Bowersox (a playwright, screenwriter, author, actor, and director) founded TheatreXP in the Florida Keys 12 years ago along with his wife, theater artist and administrator Melody G. Moore. The pair wanted to produce more “cutting-edge” theater than was already on offer from other companies in their region. In 2020, they transplanted the company when they moved to Philadelphia.
Beyond the founder’s spotlight
According to his bio, Bowersox also co-founded the company in order to produce his own works, and with seven pieces on the Fresh Ink Shorts roster under his byline, this Fringe entry bears that out, with mixed success.
Some titles are fleet and mildly funny, like E-Harmonics, in which two jaded academics contemplate a hook-up. Some draw out one gag longer than even a five-minute play can support. (Sex-gadget shops, amirite???) Another has a love-triangle premise that is so inane, I was still mad about it the next day.
No Coincidence, a short by Stephen Olsen, feels cribbed from the 2001 rom-com Serendipity, except the woman in question really is hoping the fates will protect her from having to say yes—not that the universe will let that happen (my hot tip would be never to go out with anyone who uses their lost dog as an excuse to hit on you).
Neal Ruchman’s Oh, It’s You is a bittersweet little delight, proving both whimsical and sad, fanciful and recognizable, in the space of a few minutes. A second short by Olsen, Another View, anchored with poignant, gently funny performances by ensemble members Kathryn Wylde and Laura Kate Marshall, stands out for its engaging, well-characterized story and satisfying finish.
Quality ensemble and staging
The uneven quality of the plays ends up emphasizing the solid ensemble work. Jordan Hunter-Fidalgo in particular brings a graceful realism to each of her scenes, and Marshall brings the widest range to a variety of roles. Craig Storrod, with his mobile, evocative expressions, shines in Moore’s One Saturday Night, a visit to a north woods bar that otherwise manages to be both inscrutable and banal. (The recent Philadelphia Metro issue featuring this production on the cover was self-consciously inserted into the stage business in this performance, which distracted from the setting.)
Bowersox and Moore team up to direct their focused and committed cast with a sure hand, achieving nimble transitions between the plays, which are realized with successfully minimal props, set, and costume touches.
Fresh Ink Shorts sums up a lot of what appeals about the best Fringe tickets: new work, an ambitious format, and professional artists in an intimate setting at an accessible price (pay-what-you-can in advance or at the door). Being a forum for the founders’ work isn’t exactly a ground-breaking mission for a theater company, but if TheatreXP can lend its skills to a wider range of voices in the future (out of 11 Fresh Ink plays, Moore’s is the only one written by a woman), I’ll keep this Philly arrival on the radar.
What, When, Where
Fresh Ink Shorts. By R. T. Bowersox, Melody G. Moore, Stephen Olsen, and Neal Ruchman; directed by Bowersox and Moore. Pay-what-you-can. Through September 18, 2022, at the Skinner Studio at Plays & Players Theatre, 1714 Delancey Place, Philadelphia. (215) 413-1318 or fringearts.com.
The show advertises a mask requirement, but it is not enforced.
The Skinner Studio is a third-floor venue accessible only by several flights of stairs.

▸ Data shown:
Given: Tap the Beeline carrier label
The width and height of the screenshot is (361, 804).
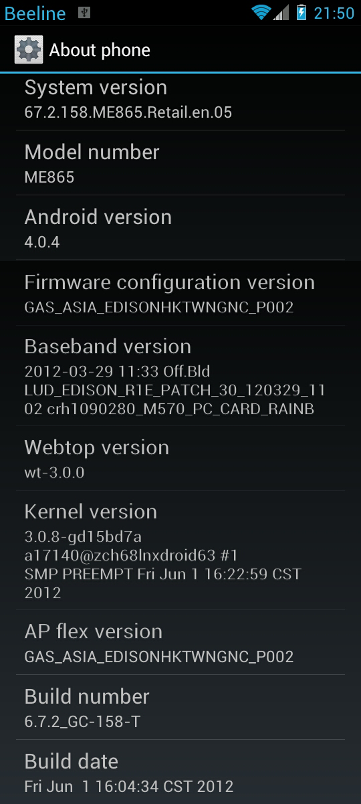Looking at the screenshot, I should [x=35, y=13].
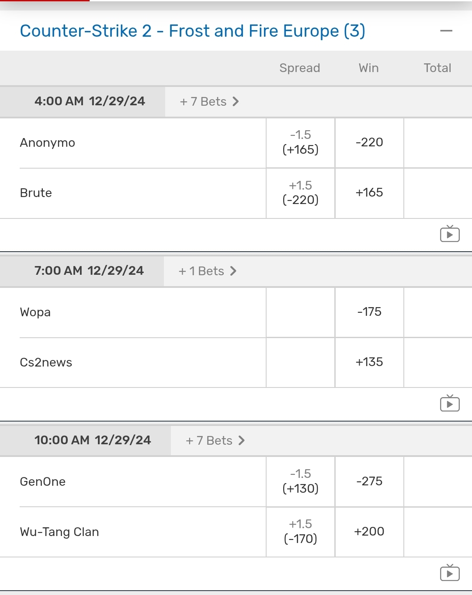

▸ Task prompt: According to the Fresh Ink Shorts review, which of the 11 plays is the only one written by a woman?

▸ Problem solution: Melody G. Moore's One Saturday Night